It can't be infinite. Call the largest element L^2, and the smallest element s^2.

$$(L + 1)^2 - (L^2) = 2 \times L + 1 .$$

For sufficiently large L, 2*L + 1 > s^2 always. This is going to be a general constraint, so given the smallest value one can always pick the largest value. It seems to me that max(L) increases without bound, so I'd be inclined to say the set could be of arbitrary size (< inf), but of course I haven't proven that.

$$a^2 + b^2 = c^2. a = ( c - p ). c^2 - ( c - p )^2 = b^2 = p^2(2c/p - 1) = b^2.$$

This has solutions if 2c/p - 1 = n^2 for some integer n.

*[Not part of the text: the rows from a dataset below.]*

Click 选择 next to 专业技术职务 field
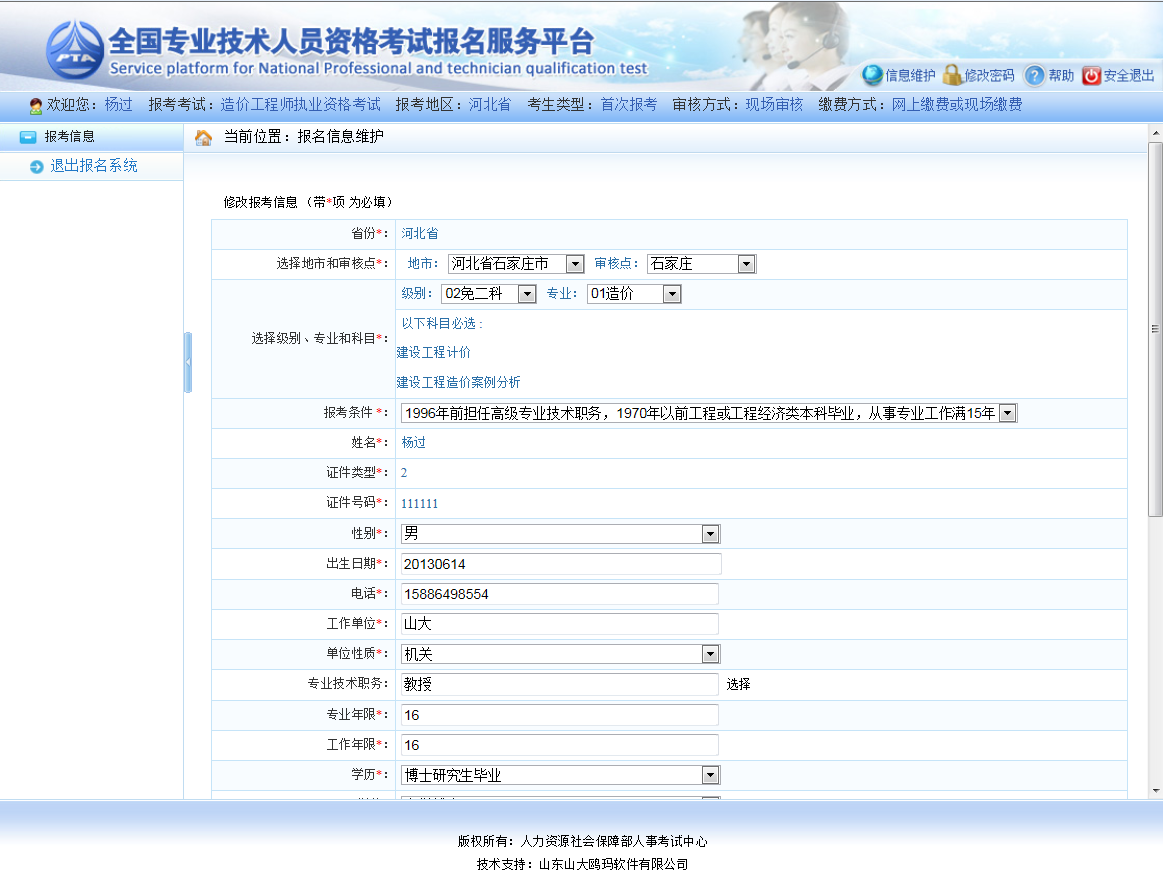The height and width of the screenshot is (880, 1163). (738, 685)
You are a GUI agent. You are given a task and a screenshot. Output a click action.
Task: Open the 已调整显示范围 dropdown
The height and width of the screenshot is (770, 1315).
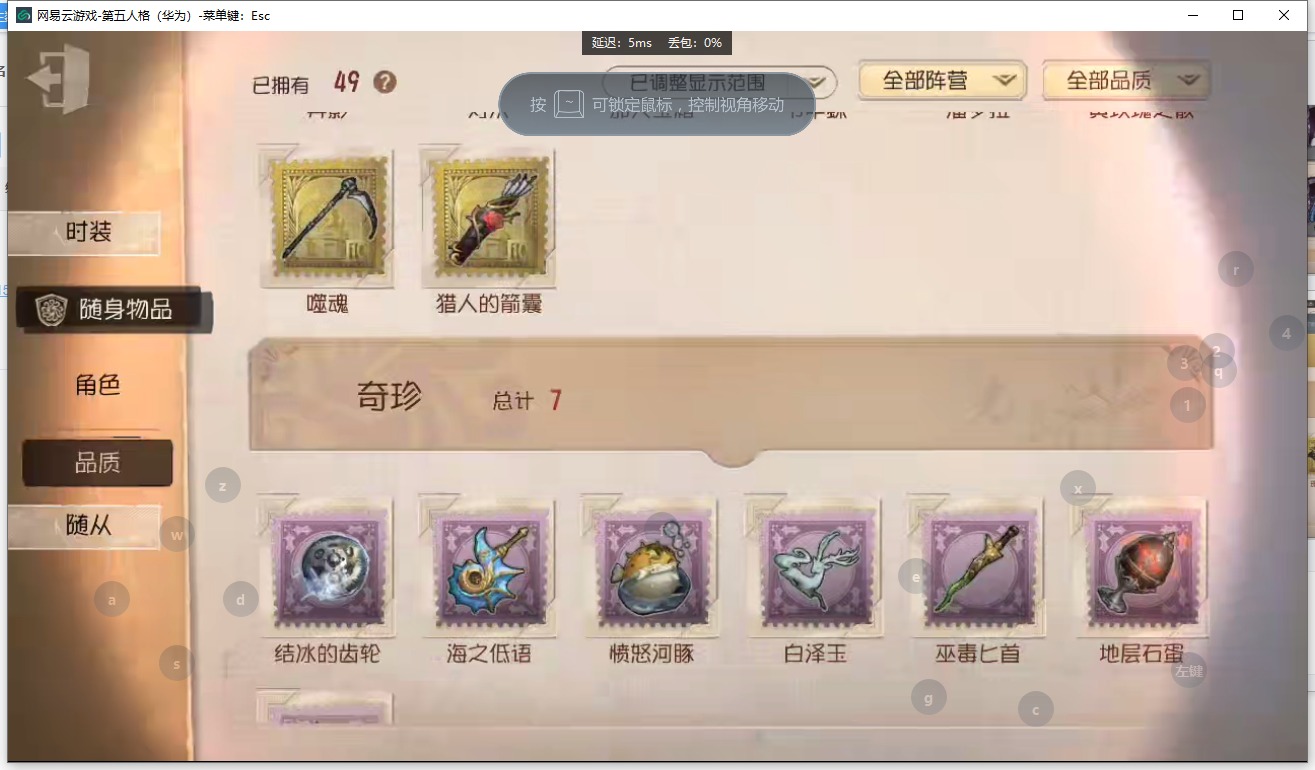[719, 83]
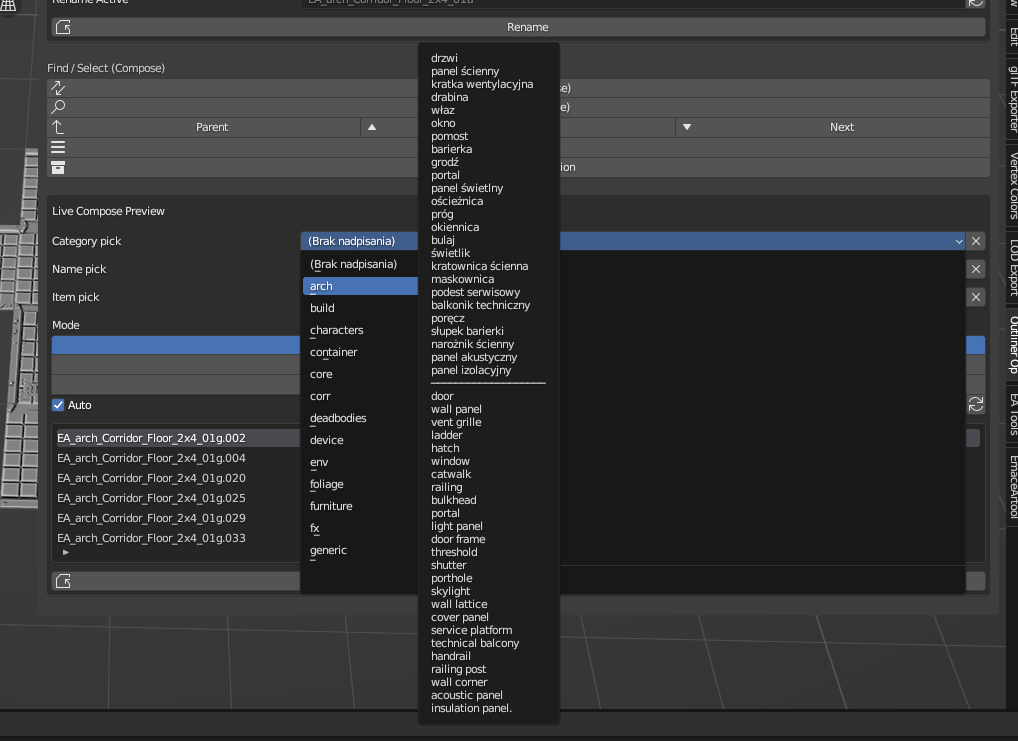Screen dimensions: 1018x741
Task: Open the Vertex Colors sidebar tab
Action: click(x=1011, y=186)
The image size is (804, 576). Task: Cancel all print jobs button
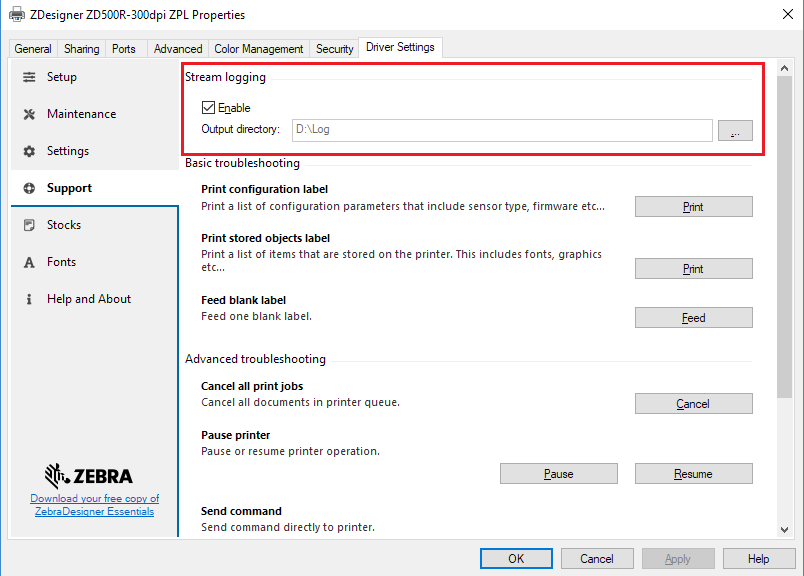coord(693,404)
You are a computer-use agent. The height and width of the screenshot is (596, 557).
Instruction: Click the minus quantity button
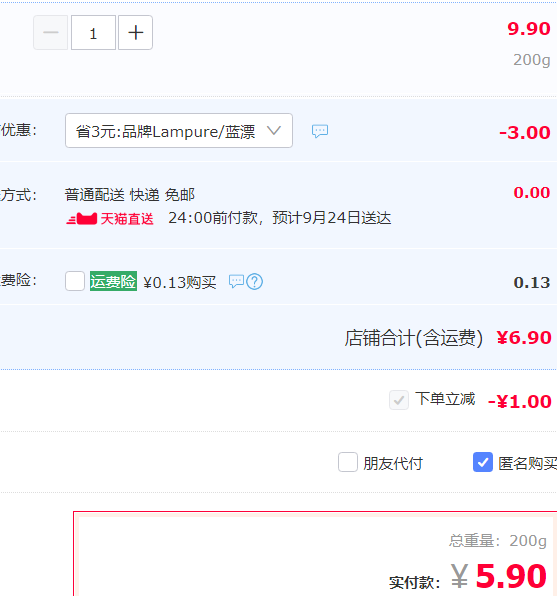tap(51, 33)
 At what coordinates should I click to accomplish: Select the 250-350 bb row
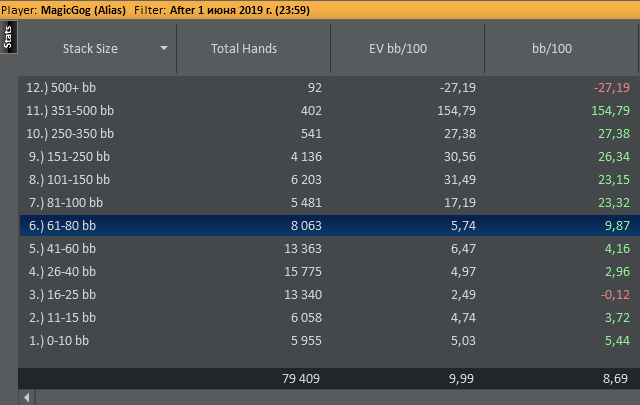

$$p = \frac{2c}{n^2 + 1}.$$

The number of solutions will be however many n^2 + 1's c has as a factor. So a general procedure for testing the maximum number of elements:

1. Pick a smallest element s^2.

2. L = (s^2 - 1 )/2. L^2 will is the upper bound on the largest element.

3. C^2 = L^2 + s^2. There will be fewer than C^1/2 elements. For a better estimate, count the number of factors C has which satisfy n^2 + 1.
C is likely to be irrational, so find $y = \prod_{n=2}^x (n^2 + 1) s.t. y < C.$ This should give the largest set.

I realize the above isn't very rigorous, and I ignored the possibility of
(2c/p -1) being a rational square. 2c - p and p would both need to be perfect squares.

Last edited: Jul 11, 2006